GetReal aims to show how new, robust methods of real-world evidence (RWE) collection and synthesis could be adopted earlier in pharmaceutical research and development (R&D) and the healthcare decision-making process.
There are a range of perspectives on the definition, valuation and measurement of relative effectiveness. Ultimately, the perspectives of greatest importance are those of the patient (and carer) and clinician. These will be reflected in the decision-making perspectives and processes of regulatory and health technology assessment (HTA) agencies as well as pharmaceutical R&D, which are the main focus of this RWE Navigator. Other perspectives include those of health care payers (insurers) and providers, employers and health policy makers.
- Pharmaceutical research and development (R&D)

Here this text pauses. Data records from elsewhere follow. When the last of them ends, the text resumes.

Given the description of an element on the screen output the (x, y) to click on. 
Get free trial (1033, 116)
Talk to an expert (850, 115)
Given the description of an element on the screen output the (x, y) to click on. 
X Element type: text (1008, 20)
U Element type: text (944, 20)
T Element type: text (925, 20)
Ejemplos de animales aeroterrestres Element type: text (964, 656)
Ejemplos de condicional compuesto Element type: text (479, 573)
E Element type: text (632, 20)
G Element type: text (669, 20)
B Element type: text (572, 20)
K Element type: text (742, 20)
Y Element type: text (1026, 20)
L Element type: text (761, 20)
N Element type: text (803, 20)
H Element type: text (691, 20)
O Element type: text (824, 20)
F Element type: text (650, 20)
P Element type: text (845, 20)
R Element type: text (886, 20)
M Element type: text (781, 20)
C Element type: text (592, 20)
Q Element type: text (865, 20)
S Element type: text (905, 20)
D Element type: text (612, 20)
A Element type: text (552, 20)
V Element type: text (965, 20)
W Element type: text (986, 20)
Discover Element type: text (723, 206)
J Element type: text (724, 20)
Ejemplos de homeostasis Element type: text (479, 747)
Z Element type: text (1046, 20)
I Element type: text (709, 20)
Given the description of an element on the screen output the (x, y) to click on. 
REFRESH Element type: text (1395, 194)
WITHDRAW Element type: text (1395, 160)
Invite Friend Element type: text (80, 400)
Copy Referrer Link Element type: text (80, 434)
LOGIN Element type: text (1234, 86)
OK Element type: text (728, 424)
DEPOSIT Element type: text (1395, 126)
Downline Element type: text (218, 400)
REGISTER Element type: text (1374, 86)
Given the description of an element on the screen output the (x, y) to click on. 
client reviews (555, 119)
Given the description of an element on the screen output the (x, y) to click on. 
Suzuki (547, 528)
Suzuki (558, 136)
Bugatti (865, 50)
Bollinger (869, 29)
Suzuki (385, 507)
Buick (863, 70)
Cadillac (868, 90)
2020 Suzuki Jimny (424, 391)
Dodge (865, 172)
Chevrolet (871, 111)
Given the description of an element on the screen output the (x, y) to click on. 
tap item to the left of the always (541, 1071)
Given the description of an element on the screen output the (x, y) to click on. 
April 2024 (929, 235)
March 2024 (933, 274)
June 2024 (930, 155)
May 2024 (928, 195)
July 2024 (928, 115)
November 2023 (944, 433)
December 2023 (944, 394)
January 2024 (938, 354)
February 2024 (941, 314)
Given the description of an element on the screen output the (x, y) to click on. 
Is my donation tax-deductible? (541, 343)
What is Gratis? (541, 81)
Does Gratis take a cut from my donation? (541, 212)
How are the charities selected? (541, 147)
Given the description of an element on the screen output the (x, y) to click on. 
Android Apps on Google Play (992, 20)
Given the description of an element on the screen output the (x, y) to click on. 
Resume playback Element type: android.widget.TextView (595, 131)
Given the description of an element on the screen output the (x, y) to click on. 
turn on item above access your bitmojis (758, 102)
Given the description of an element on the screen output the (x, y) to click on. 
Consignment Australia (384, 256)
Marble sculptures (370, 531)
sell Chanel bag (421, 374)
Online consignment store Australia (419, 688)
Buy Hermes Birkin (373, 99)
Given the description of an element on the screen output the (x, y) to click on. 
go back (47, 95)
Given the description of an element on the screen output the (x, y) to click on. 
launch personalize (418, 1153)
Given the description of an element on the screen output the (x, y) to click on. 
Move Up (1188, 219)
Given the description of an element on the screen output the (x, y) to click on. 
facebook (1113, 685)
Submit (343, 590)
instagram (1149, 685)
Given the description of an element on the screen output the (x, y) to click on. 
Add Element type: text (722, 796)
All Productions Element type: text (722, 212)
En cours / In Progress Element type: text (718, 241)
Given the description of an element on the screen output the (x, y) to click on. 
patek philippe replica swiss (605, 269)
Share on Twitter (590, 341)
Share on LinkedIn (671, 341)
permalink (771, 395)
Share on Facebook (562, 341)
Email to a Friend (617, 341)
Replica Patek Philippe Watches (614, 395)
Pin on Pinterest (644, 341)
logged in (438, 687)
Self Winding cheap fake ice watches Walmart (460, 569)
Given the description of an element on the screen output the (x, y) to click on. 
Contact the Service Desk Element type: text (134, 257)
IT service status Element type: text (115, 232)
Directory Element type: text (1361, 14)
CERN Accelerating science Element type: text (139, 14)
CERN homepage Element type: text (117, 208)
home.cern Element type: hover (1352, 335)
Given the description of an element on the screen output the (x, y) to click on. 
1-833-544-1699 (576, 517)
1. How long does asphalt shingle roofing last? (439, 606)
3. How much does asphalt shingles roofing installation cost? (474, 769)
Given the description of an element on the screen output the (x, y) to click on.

- Health technology assessment (HTA)
- Patients and carers
- Other perspectives
The responsibility of regulatory agencies is to provide authorisation for manufacturers to be able to sell specific medicines in the relevant countries. In Europe, the European Medicines Authority (EMA) co-ordinates authorisations across member states, based on recommendations of selected ‘rapporteur’ states and mutual recognition procedures.
Regulatory agencies engage regularly with manufacturers to assess their clinical development plans and to approve constituent studies. They are also responsible for assessing manufacturing quality.
In the development phase, regulatory agencies have traditionally needed high-quality ‘explanatory’ trials to give unbiased estimates of efficacy and safety. However, they have become increasingly interested in the need to collect data on safety and efficacy post-authorisation as well as the balance of efficacy (benefit) and risk.
There are opportunities for manufacturers to engage formally with regulatory agencies throughout medicine development, and to participate in collaborative scientific advice sessions with HTA agencies.
Pharmaceutical research & development (R&D)
Multidisciplinary medicine development teams are typically formed during phase 2 of development (5-7 years before launch of the medicine). Their focus is on the clinical plan and the plan for achieving regulatory approval (marketing authorisation), as well as on scientific, manufacturing, marketing and other commercial considerations. They also consider the evidence needs of health technology assessors and payers, and put in place plans for evidence generation.
Throughout the development programme the team works collaboratively with clinicians to understand the potential value of a new medicine and how it is likely to be used. Many clinicians will also serve as investigators in clinical trials.
Decisions to progress to the next phase of development, or to launch the medicine, are usually made by senior management, following the recommendations of the team. Towards launch, the focus shifts towards commercial teams who liaise closely with sales and marketing teams in each country, and medical affairs professionals who oversee clinical and scientific activities during and after regulatory submission.
Health technology assessment (HTA)
Reimbursement agencies are responsible for assessing the benefits and costs of introducing new medicines to local healthcare systems. There are multiple agencies across Europe and they vary in their functions and responsibilities. Most include some form of health technology assessment (HTA) as a key component of their review of evidence.
Typically HTAs will consider both clinical and cost effectiveness. In this context, clinical effectiveness is a comparison of the health outcomes of the new medicine with those of available treatment alternatives (the comparative effectiveness). Cost-effectiveness assessments typically focus on whether the additional health benefits associated with the new medicine are justifiable given the potential additional cost to the healthcare system.
Patients and carers
Patients (and carers) will benefit from new medicines that fulfil an unmet medical need or improve current care. However, they are not just potential users at the end of the development, and their involvement throughout the development process is key to ensure that their needs are adequately considered and reflected in the final decision-making.
The unique perspectives of patients and carers can result in diverse attitudes and preferences towards the different outcomes that constitute clinical effectiveness (‘what is important?’). Patients might also suggest different criteria to assess the acceptability of the various treatment options.
Communication with patients, carers and patient organisations is important throughout medicine development. Most regulatory and reimbursement agencies formally seek the views of patients and carers through committee representation and public consultation. Capturing the diversity of opinion enables decision makers to be sensitive to the needs and views of patients.
Clinicians’ perspectives are important to explain what outcomes are important for them when deciding which treatments to offer patients and monitoring the impact of therapy. They can also provide insights into the patient perspective. Many may be involved in decision-making about which services and treatments to offer at a local healthcare payer or provider level.
The views of clinical professionals are sought extensively by product development teams in pharmaceutical R&D, as well as regulatory authorities and reimbursement agencies, where they have prominent roles as committee members or expert consultants.
Other perspectives that may be important for new medicines include those of national and local policy makers, local healthcare insurers or commissioners (frequently referred to as ‘payers’), healthcare provider organisations and employers (who pay for health insurance, especially in US).
Although they all have requirements for evidence of (relative) effectiveness, these have not been the specific focus of the GetReal programme.